▶ Testo da esaminare
○ ○ ○ ○
Dalle Provincie

DAL COMUNE DI TERAMO UN APPELLO PER VACCINARE I VOLONTARI DELLA PROTEZIONE CIVILE

“Estendere al più presto la campagna vaccinale anche ai volontari della Protezione Civile e di altre associazioni di assistenza. Appare infatti in tutta la sua paradossale evidenza che, ad un mese dall’inizio della campagna vaccinale italiana, ancora non siano compresi nella programmazione delle attività, i volontari che si adoperano in prima fila quotidianamente, così come invece accaduto per altre categorie che giustamente sono già state vaccinate,” lo scrive in una nota il comune di Teramo, in cui comunica che il il vicesindaco con delega alla Protezione civile del Comune di Teramo Giovanni Cavallari ha indirizzato un appello condiviso con il sindaco Gianguido D’Alberto, al Ministro della salute Roberto Speranza e al nuovo Commissario della Protezione Civile nazionale, Ing. Fabrizio Curcio.

“La sollecitazione degli amministratori teramani parte dalla inequivocabile evidenza di come il contributo fornito dai volontari della Protezione civile e di altre associazioni di assistenza durante l’emergenza Covid nel nostro Paese – si legge nella nota – porti gli stessi ad intervenire spesso proprio nelle aree più colpite dalla diffusione del contagio, mettendo a rischio la propria salute, quella dei familiari e di tutti coloro che comunque con essi entrano in contatto”.

“La singolarità della situazione, per i due amministratori teramani, sta proprio nel considerare che molto è stato già fatto per mettere in sicurezza il personale sanitario e molto si sta facendo per i lavoratori dei servizi essenziali quali personale scolastico e forze dell’ordine, mentre appunto restano quasi inspiegabilmente ancora esclusi alcuni operatori di prima linea, tuttora relegati in una sorta di zona grigia, che sono appunto quelli dei servizi di emergenza e di assistenza”, continua il comunicato..

Nell’appello, il sindaco e vicesindaco di Teramo suggeriscono di utilizzare a questo scopo le dosi di vaccino AstraZeneca ancora non utilizzate e riservate alla popolazione under 65.
○ ○ ○ ○
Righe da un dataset
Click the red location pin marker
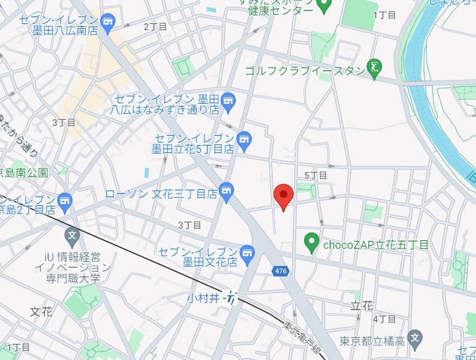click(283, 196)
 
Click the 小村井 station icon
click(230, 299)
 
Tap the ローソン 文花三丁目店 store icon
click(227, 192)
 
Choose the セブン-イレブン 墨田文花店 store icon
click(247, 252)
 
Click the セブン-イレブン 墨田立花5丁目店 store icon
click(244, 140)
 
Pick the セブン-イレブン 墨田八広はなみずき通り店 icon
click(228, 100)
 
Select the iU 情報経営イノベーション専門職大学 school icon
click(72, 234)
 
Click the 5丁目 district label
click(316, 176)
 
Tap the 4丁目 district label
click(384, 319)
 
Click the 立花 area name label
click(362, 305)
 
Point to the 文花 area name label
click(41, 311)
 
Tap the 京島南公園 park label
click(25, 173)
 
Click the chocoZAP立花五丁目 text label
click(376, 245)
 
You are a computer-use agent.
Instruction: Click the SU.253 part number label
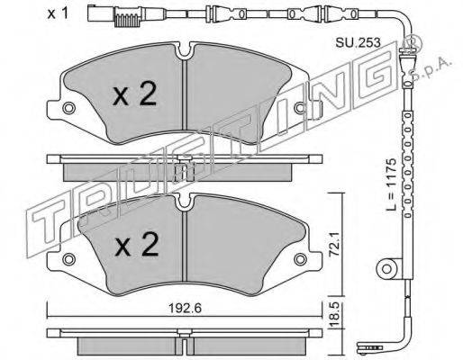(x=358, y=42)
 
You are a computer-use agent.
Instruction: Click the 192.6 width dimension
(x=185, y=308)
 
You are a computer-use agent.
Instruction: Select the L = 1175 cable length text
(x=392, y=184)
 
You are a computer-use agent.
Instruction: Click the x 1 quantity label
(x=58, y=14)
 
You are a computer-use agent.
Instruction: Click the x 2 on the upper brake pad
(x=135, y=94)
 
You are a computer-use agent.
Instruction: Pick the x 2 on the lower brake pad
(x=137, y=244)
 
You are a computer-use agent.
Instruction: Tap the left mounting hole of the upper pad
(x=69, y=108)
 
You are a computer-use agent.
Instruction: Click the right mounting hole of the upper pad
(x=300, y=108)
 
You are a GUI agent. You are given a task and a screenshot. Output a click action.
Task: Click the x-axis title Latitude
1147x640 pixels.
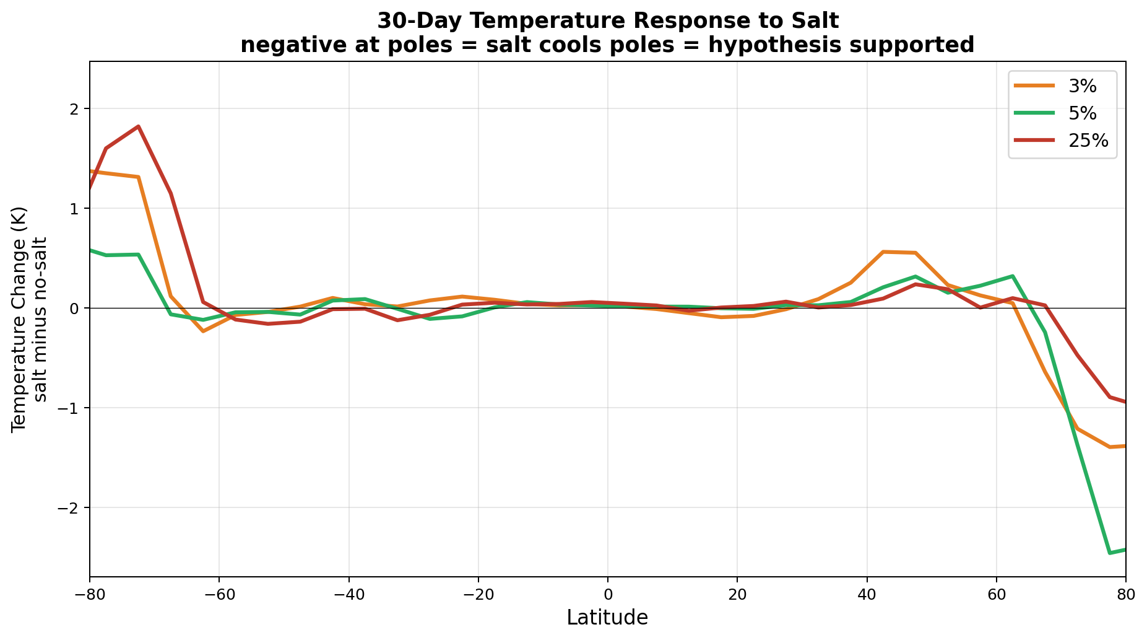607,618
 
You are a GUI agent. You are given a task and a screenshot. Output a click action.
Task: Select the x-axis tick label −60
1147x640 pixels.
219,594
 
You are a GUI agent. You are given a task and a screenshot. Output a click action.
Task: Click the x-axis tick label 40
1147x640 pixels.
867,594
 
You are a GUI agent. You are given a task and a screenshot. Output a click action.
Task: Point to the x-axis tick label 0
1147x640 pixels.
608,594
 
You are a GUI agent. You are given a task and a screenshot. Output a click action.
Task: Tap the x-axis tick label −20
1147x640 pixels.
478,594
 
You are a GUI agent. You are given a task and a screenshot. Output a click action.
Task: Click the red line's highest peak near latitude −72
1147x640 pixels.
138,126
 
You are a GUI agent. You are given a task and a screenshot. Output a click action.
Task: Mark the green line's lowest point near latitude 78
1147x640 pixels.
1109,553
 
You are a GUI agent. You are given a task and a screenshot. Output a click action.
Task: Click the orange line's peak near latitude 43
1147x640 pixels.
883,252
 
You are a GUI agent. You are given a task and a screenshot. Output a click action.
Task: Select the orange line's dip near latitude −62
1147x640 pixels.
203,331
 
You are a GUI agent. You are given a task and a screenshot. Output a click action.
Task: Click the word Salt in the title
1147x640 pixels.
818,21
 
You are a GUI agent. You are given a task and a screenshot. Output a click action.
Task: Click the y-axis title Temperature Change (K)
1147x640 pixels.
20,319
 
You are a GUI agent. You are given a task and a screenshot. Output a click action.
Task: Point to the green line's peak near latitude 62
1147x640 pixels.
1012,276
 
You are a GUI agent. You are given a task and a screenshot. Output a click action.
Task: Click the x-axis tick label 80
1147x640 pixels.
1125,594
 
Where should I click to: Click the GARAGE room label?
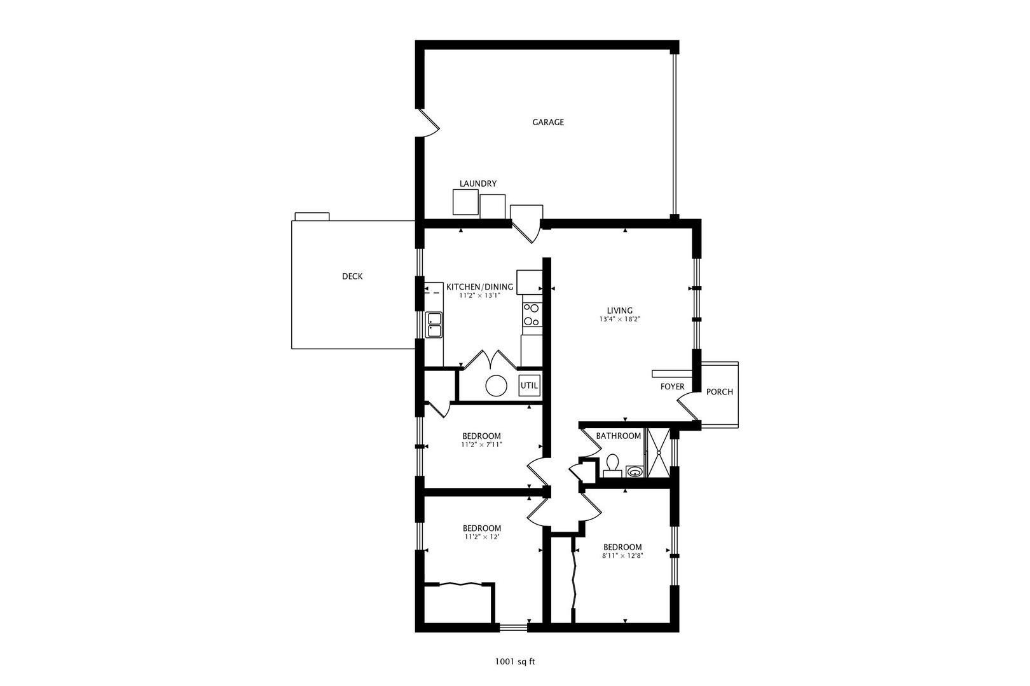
○ ○ ○ ○
▶ Esercizi da svolgere
1. Nell'articolo sull'appello del Comune di Teramo, quali dosi di vaccino propongono di usare il sindaco e il vicesindaco?
2. Riproduci dall'articolo sull'appello del Comune di Teramo il tratto che va da "DAL COMUNE DI" fino a "Ing. Fabrizio Curcio.".

▶ Soluzioni
1. Le dosi di vaccino AstraZeneca ancora non utilizzate e riservate alla popolazione under 65.

2.
DAL COMUNE DI TERAMO UN APPELLO PER VACCINARE I VOLONTARI DELLA PROTEZIONE CIVILE

“Estendere al più presto la campagna vaccinale anche ai volontari della Protezione Civile e di altre associazioni di assistenza. Appare infatti in tutta la sua paradossale evidenza che, ad un mese dall’inizio della campagna vaccinale italiana, ancora non siano compresi nella programmazione delle attività, i volontari che si adoperano in prima fila quotidianamente, così come invece accaduto per altre categorie che giustamente sono già state vaccinate,” lo scrive in una nota il comune di Teramo, in cui comunica che il il vicesindaco con delega alla Protezione civile del Comune di Teramo Giovanni Cavallari ha indirizzato un appello condiviso con il sindaco Gianguido D’Alberto, al Ministro della salute Roberto Speranza e al nuovo Commissario della Protezione Civile nazionale, Ing. Fabrizio Curcio.